No 10 sought to quell claims the Prime Minister will resist calls by Lord Justice Leveson for a statutory press watchdog when he publishes his findings on Thursday and instead grant newspapers a period of grace to prove they can provide self-regulation.
As interested parties from privacy campaigners to newspaper groups jockey for position ahead of this week's report, The Mail on Sunday reported that Mr Cameron will bow to pressure to allow the press to set its own house in order but retain the threat of state-backed regulation if that fails.
Copies of the Leveson report will be delivered to Downing Street and other senior ministers on Wednesday to allow Mr Cameron to provide a formal response when it is published a day later. A No 10 spokesman said: "The Prime Minister is open-minded about Lord Justice Leveson's report and will read it in full before he makes any decision about what to do."
The culmination of the public inquiry which Mr Cameron ordered last year following revelations that the News of the World had hacked into the voicemails of murdered schoolgirl Milly Dowler is a problem for the Prime Minister. He must plot a path between supporters of legislation who argue the hacking scandal proved self-regulation cannot work and others, including most newspaper editors and proprietors as well as senior politicians, who believe any state intervention threatens the independence of the press.

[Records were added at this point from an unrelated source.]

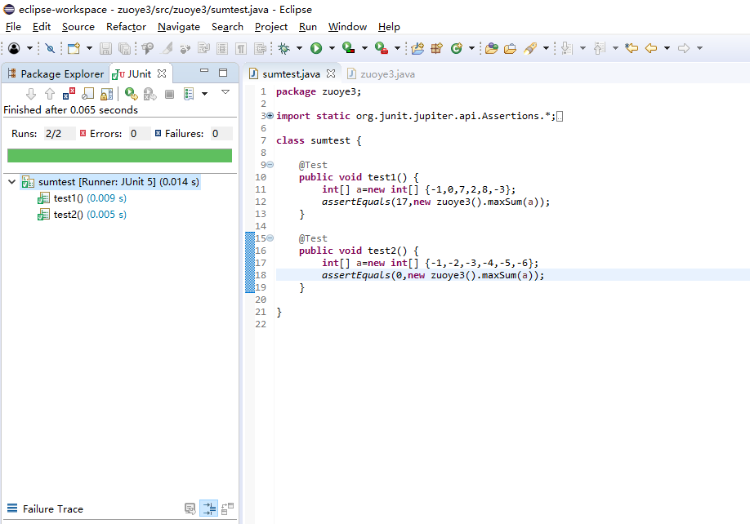Click Show Failures Only icon
This screenshot has height=524, width=750.
tap(69, 94)
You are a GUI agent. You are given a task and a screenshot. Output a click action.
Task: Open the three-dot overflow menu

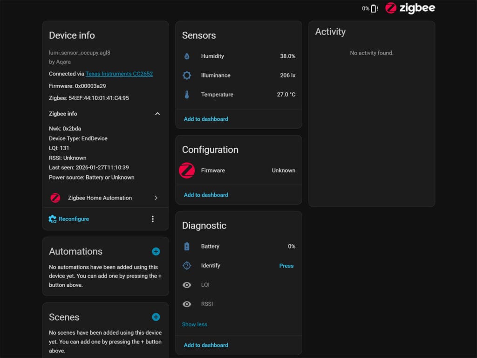153,219
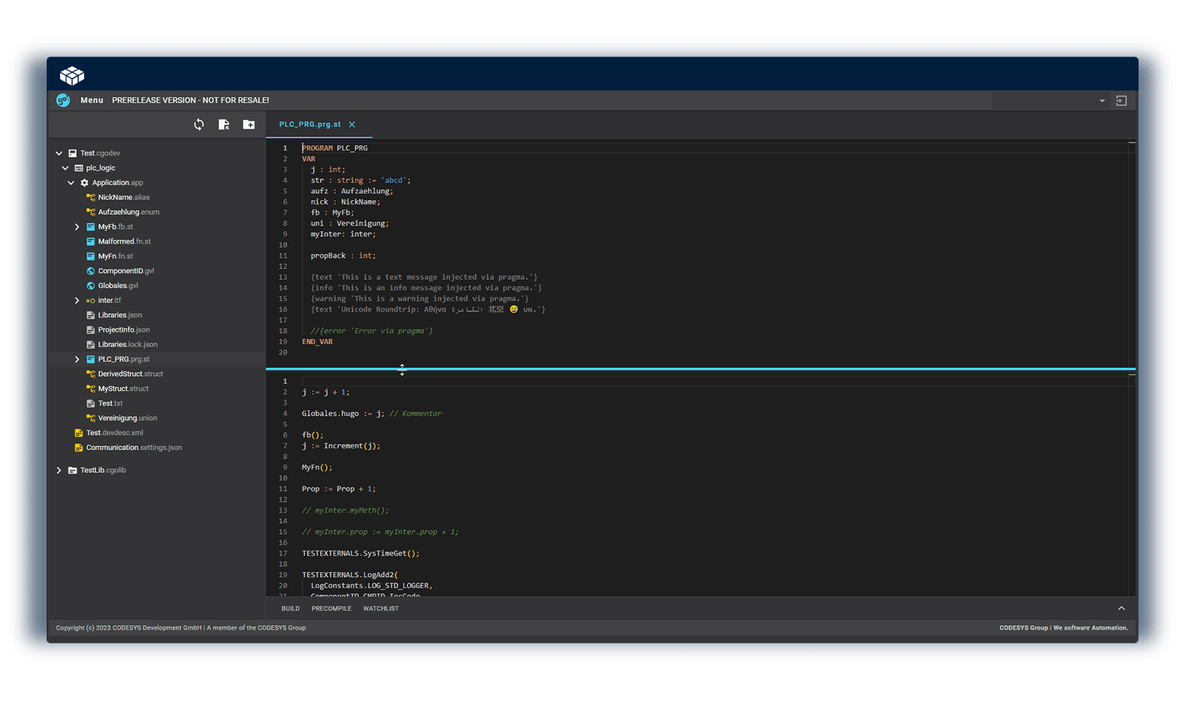Expand the TestLib.cgolib node

(59, 470)
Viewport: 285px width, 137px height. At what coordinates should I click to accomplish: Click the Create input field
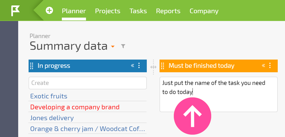tap(88, 83)
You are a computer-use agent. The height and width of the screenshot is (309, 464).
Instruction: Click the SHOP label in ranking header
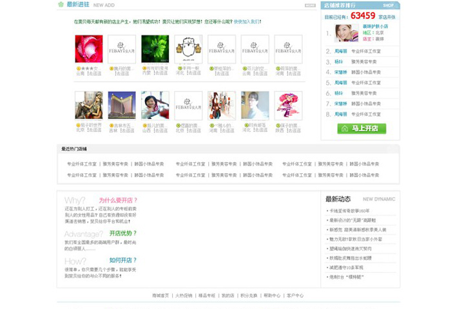(388, 5)
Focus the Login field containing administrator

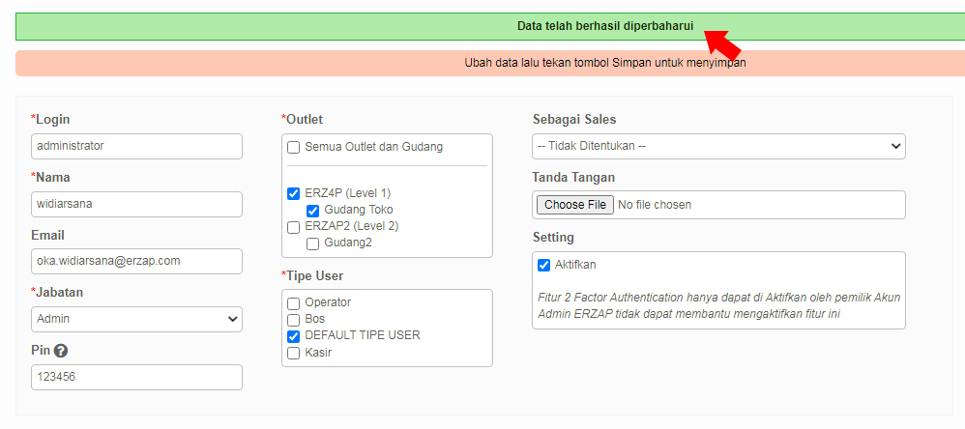pos(136,146)
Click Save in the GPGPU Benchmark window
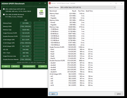127x98 pixels. pos(6,66)
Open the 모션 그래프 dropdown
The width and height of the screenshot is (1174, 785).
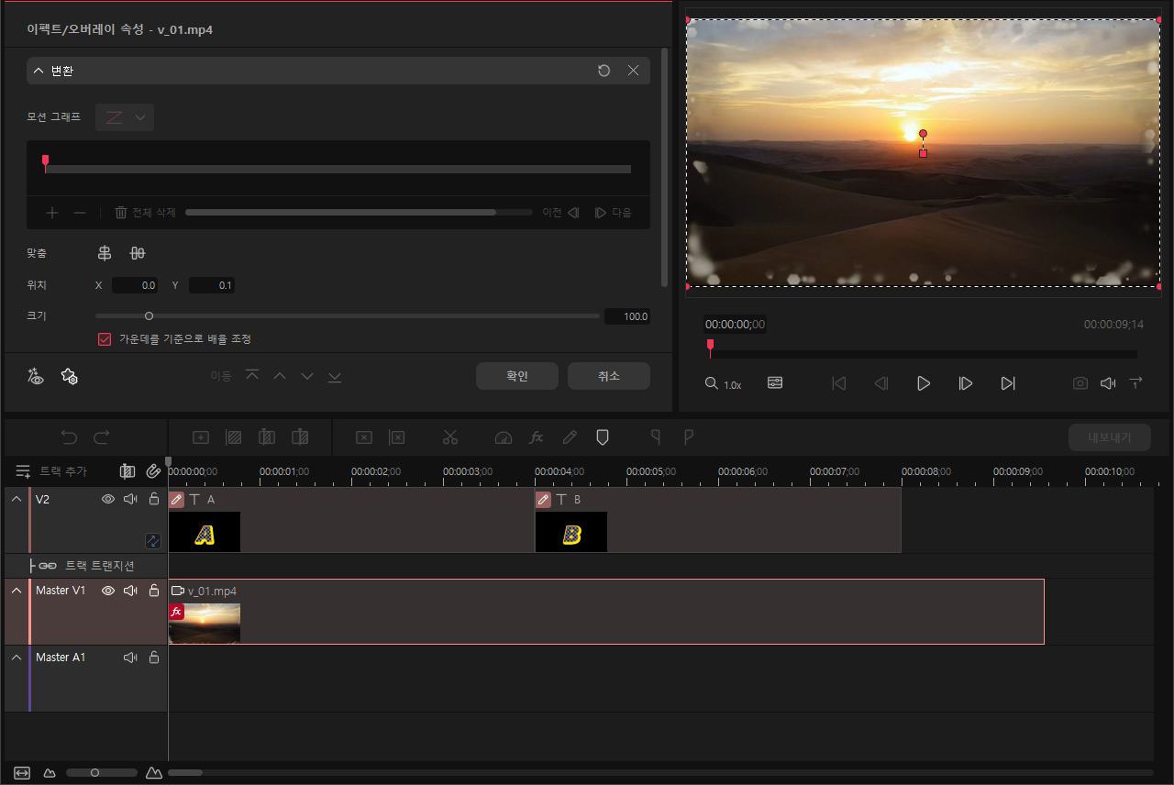tap(125, 117)
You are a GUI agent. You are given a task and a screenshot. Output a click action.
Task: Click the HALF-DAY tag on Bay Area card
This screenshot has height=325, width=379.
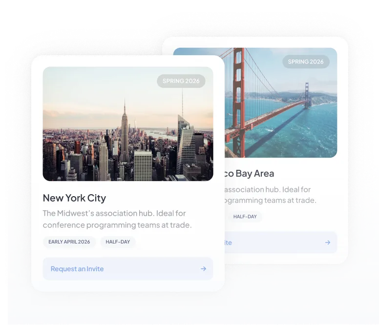coord(245,217)
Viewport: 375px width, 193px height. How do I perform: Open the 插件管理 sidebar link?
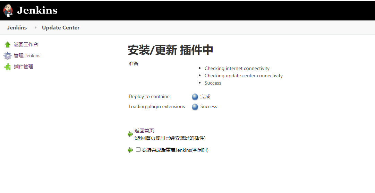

William Hague, the Foreign Secretary, insisted he was reserving his judgement but hinted he is among Cabinet sceptics, also thought to include Education Secretary Michael Gove and Work and Pensions Secretary Iain Duncan Smith, instinctively opposed to statutory regulation.
Mr Hague told BBC1's Andrew Marr Show he wanted to read the report before commenting but added: "You have to err on the side of freedom."
Professor Brian Cathcart, director of Hacked Off, which is campaigning for a new legislation-backed newspaper watchdog and is backed by celebrities including Hugh Grant and Charlotte Church, said claims Mr Cameron had already made up his mind were "wishful thinking" by parts of the press.
The Leveson findings are expected to be the most far-reaching reckoning for the press in a generation with the industry holding its breath to see what regulatory structure, including a possible middle path based on existing statute but falling short of state-backed oversight, the High Court judge recommends.
Evgeny Lebedev, the chairman of The Independent and The Evening Standard, said he was strongly in favour of retaining self-regulation because of his experience of state control in his native Russia.
He told The Andrew Marr Show: "I feel instinctively against any form of government regulation...
"If we are to stay with some form of self-regulation it has to be extremely different from what it was before and make sure that whatever happened doesn't happen again."